The 60-day public comment period for the Bonita Peak Mining District site, which started April 6 and was subsequently extended a week, garnered 48 responses.
Most respondents favor the Environmental Protection Agency declaring the mines around the Silverton caldera a Superfund site. Included in the pro side are two mass petitions from Conservation Colorado and San Juan Citizens Alliance, both with hundreds of signatures.
“I fully recognize that our town would not exist if it weren’t for the mining industry in the Northern San Juan Mountains, but the reality is that mining is not coming back to our region in the form it once took,” wrote an anonymous commenter from Durango.
“Today, we have an environmental problem on our hands. We also have an economic problem in Silverton. Just as the miners created space for the economic and cultural success in Durango, we must now make our best efforts to create a new space for the town of Silverton.”
Ed Morlan, executive director for the Region 9 Economic Development District, said the Gold King Mine spill in August has had a significant economic impact on the communities downstream.
“The impacts are continuing and the event has pointed out additional potential disasters from the scores of other abandoned mine sites in the drainage,” Morlan wrote. “A public investment now to mitigate the situation could avoid much higher financial and environmental costs in the future.”
In their letter of support, La Plata County commissioners encouraged the EPA to look beyond the proposed 48-mining related sites if the agency intends to improve water quality throughout the Animas River.
“We question whether, in light of the fact that there are more than 300 abandoned mines that pose a risk to the Animas Watershed, that the 40+ mines identified in the listing adequately address all mines posing a risk.”
Michael Constantine, a 16-year resident of Silverton who owns a mining claim, expressed support from a town that historically opposed the designation, fearing it would affect tourism and any chance mining could return.
“If Gold King was masterminded by government as part of its evil conspiracy of cleaning up Corporate America’s unacceptable mess – I say bravo,” Constantine wrote. “For decades now, I’ve listened to those born into mining culture pine for the return of large scale mining. Well, here it is. But in reverse.”
Those opposed to the designation, which accounted for only for handful of responses, cited wariness over federal intervention, the slow process of Superfund and questioned whether pollutant levels in the Animas warranted such a cleanup.
“It is clear that E.P.A. has had an agenda to create the conditions necessary to force the area into a National Priorities Listing designation,” wrote one anonymous commenter.
Leo McCormick, a Durango native who owns a mining claim, said metal loading into the Animas has shown no actual health impacts.
“There is no good, or substantial science for this,” McCormick wrote of declaring a Superfund. “I believe it is to take away individual, and local community freedoms and make the citizens more dependent on Big Government. I am extremely and staunchly opposed to this program.”
There also were a small number of responses that were unclear on their stance regarding Superfund. A few contested certain mines included in the EPA’s proposal.
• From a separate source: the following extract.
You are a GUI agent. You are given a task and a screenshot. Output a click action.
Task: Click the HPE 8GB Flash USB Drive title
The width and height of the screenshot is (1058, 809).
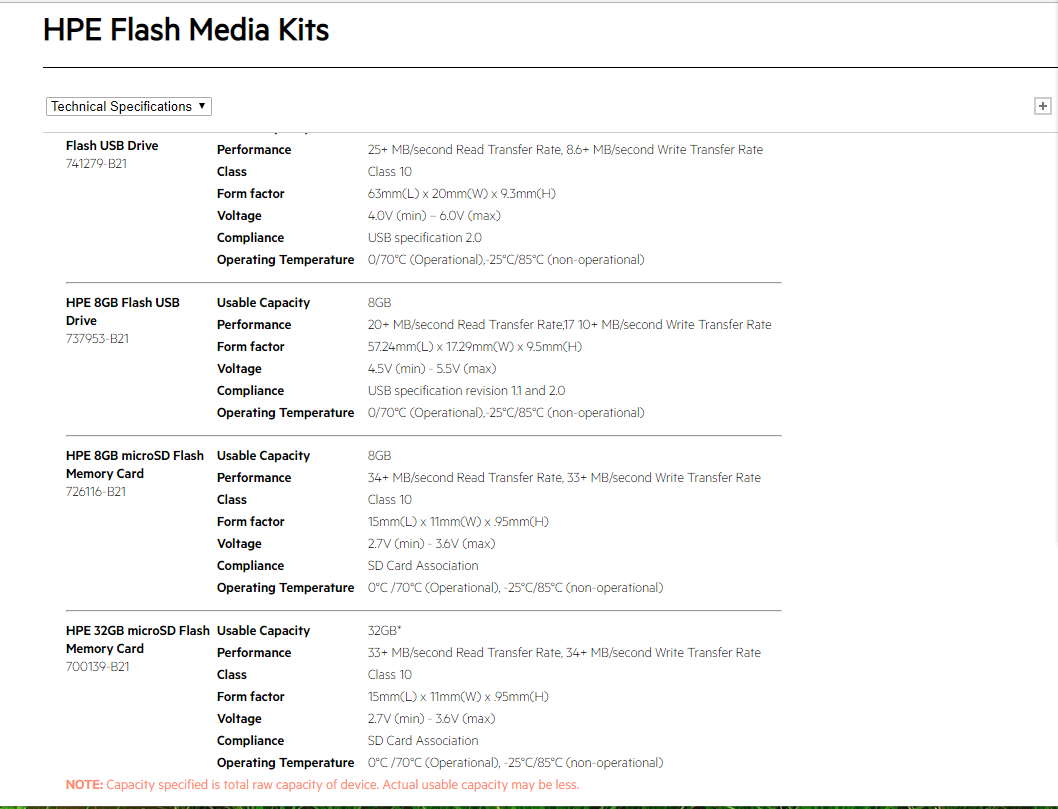pyautogui.click(x=123, y=312)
Aaron Brill, owner of Silverton Mountain, raised questions about how the listing would affect the ski mountain’s operation, which is among a number of mine sites.
“Dust suppression, maintaining the integrity of CR 110, establishing modern communications and the design of the water treatment facility at the Gold King are key issues that need to be addressed,” Brill wrote.
The EPA has said Superfund designation for the Bonita Peak Mining District would depend on the extent of public comments, and there’s a possibility it would not make the list in November.
“EPA is on track to finalize the NPL (National Priorities Listing) listing this fall, but ultimately the timeline is determined by the number and nature of comments received,” EPA spokeswoman Christie St. Clair said previously.